Common settings to edit:

  • Port:

http_port = 8080

  • Root URL (for reverse proxy):

root_url = https://grafana.yourdomain.com/

  • Database: (change from SQLite to MySQL/PostgreSQL if desired)
[database]
type = mysql
host = 127.0.0.1:3306
name = grafana
user = grafana
password = supersecret_password582?255!#

Restart Grafana after making changes:

# systemctl restart grafana-server


7. Optional – Secure Grafana with HTTPS and Reverse Proxy

If Grafana is public-facing, always use HTTPS.

Install Nginx and Certbot:

# apt install nginx certbot python3-certbot-nginx -y
# certbot --nginx -d grafana.yourdomain.com

This automatically sets up SSL certificates and redirects traffic from HTTP → HTTPS.

8. Add a Data Source

Once logged in:

  1. Go to Connections → Data Sources → Add data source

  2. Choose Prometheus, InfluxDB, Loki, or your preferred backend

  3. Enter the connection URL (e.g., http://localhost:9090)

  4. Click “Save & Test”

If successful, you can start creating dashboards!

9. Troubleshooting Common Grafana Installation Issues

Even the smoothest installs sometimes go wrong.
Here are real-world fixes for typical problems sysadmins face:

Problem

Likely Cause

Fix

Service won’t start

Misconfigured grafana.ini or port in use

Run # journalctl -u grafana-server -xe to see logs. Correct syntax, change port, restart.

Port 3000 already in use

Another app (maybe NodeJS app or Jenkins)

sudo lsof -i :3000 → stop or reassign the conflicting service.

Blank login page / dashboard not loading

Browser cache or reverse proxy misconfig

Clear cache, check Nginx proxy settings (proxy_pass should point to http://localhost:3000).
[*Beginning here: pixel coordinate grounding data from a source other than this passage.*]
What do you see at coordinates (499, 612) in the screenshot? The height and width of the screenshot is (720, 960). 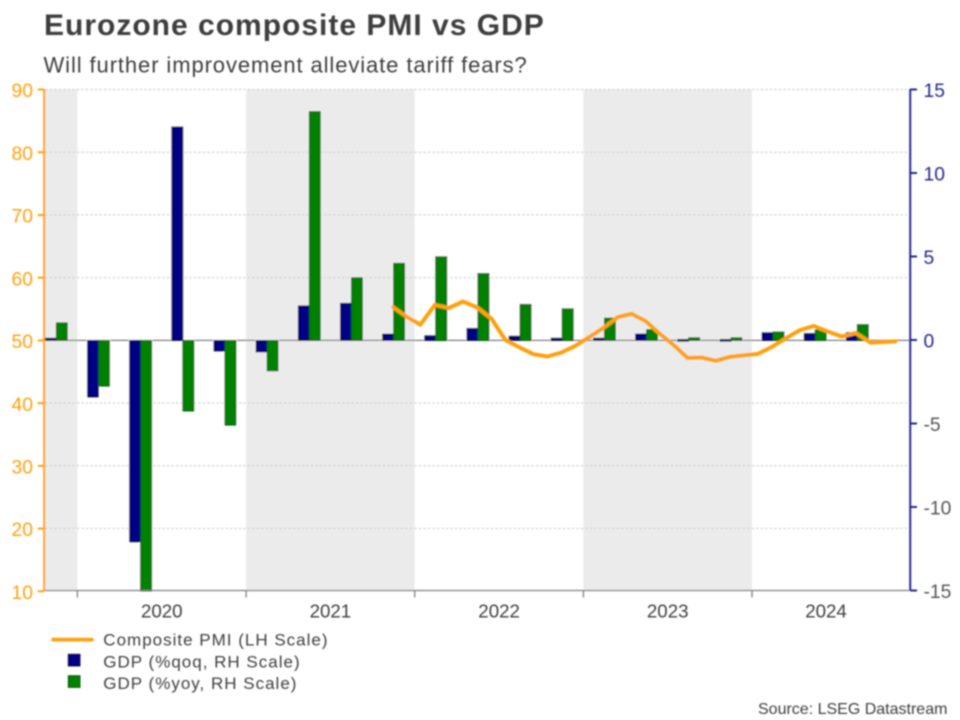 I see `svg-text: 2022` at bounding box center [499, 612].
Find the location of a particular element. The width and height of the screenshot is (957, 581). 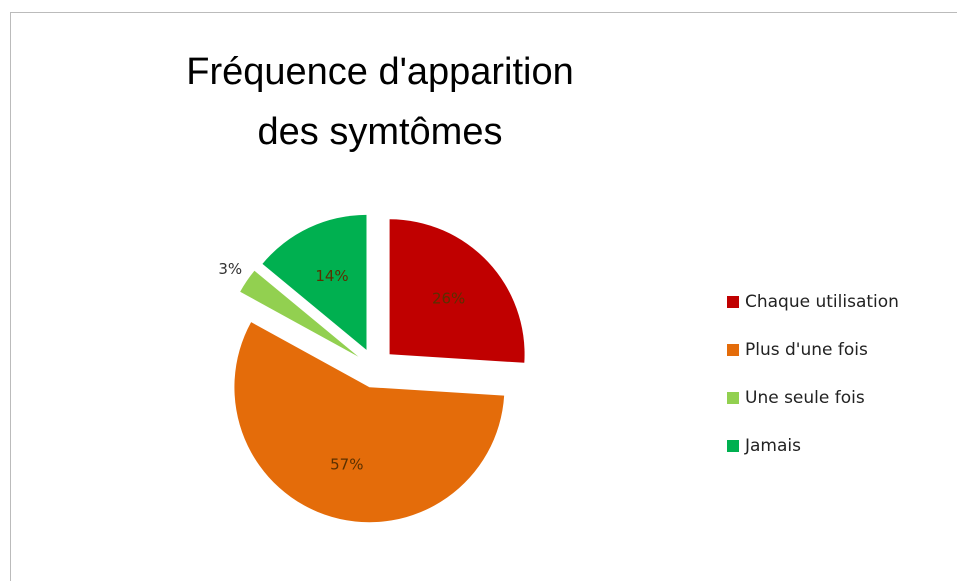

chart-title: Fréquence d'apparition des symtômes is located at coordinates (380, 102).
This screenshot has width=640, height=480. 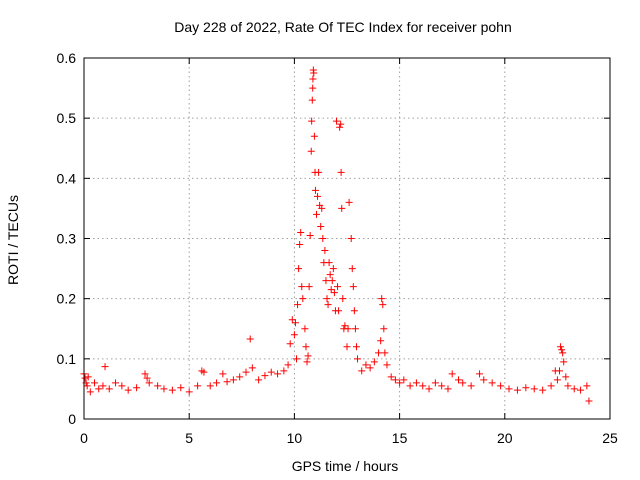 What do you see at coordinates (72, 419) in the screenshot?
I see `y-tick-label: 0` at bounding box center [72, 419].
APT key errors (Ubuntu 22.04+)

apt-key deprecated

Use signed-by=/usr/share/keyrings/grafana.gpg method as Grafana docs suggest.

“Bad Gateway” via proxy

Missing header forwarding

In Nginx config, ensure:

proxy_set_header Host $host;
proxy_set_header X-Real-IP $remote_addr;
proxy_set_header X-Forwarded-For $proxy_add_x_forwarded_for;
proxy_set_header X-Forwarded-Proto $scheme;


“` |
| **Can’t access Grafana from LAN**

Most common reason Firewall blocking port

# ufw allow 3000/tcp


 (or adjust firewalld). 

 

10. Maintenance and Backup Tips
 

– Backup your dashboard database frequently: 
– SQLite: `/var/lib/grafana/grafana.db`
– MySQL/PostgreSQL: use your normal DB backup methods

– Watch logs regularly, e.g.: 

# journalctl -u grafana-server -f

  • Upgrade grafana safely:

# apt update && apt install grafana -y

(Always back up before upgrading!)

Conclusion

Grafana is a powerful, elegant way to visualize your system metrics, application logs, and alerts.
Installing it on Linux is straightforward — but knowing where it can fail and how to fix it is what separates a beginner from a seasoned sysadmin.

By following this guide, you not only get Grafana up and running, but also understand the moving parts behind the scenes — a perfect fit for any DIY server admin or DevOps engineer who loves keeping full control.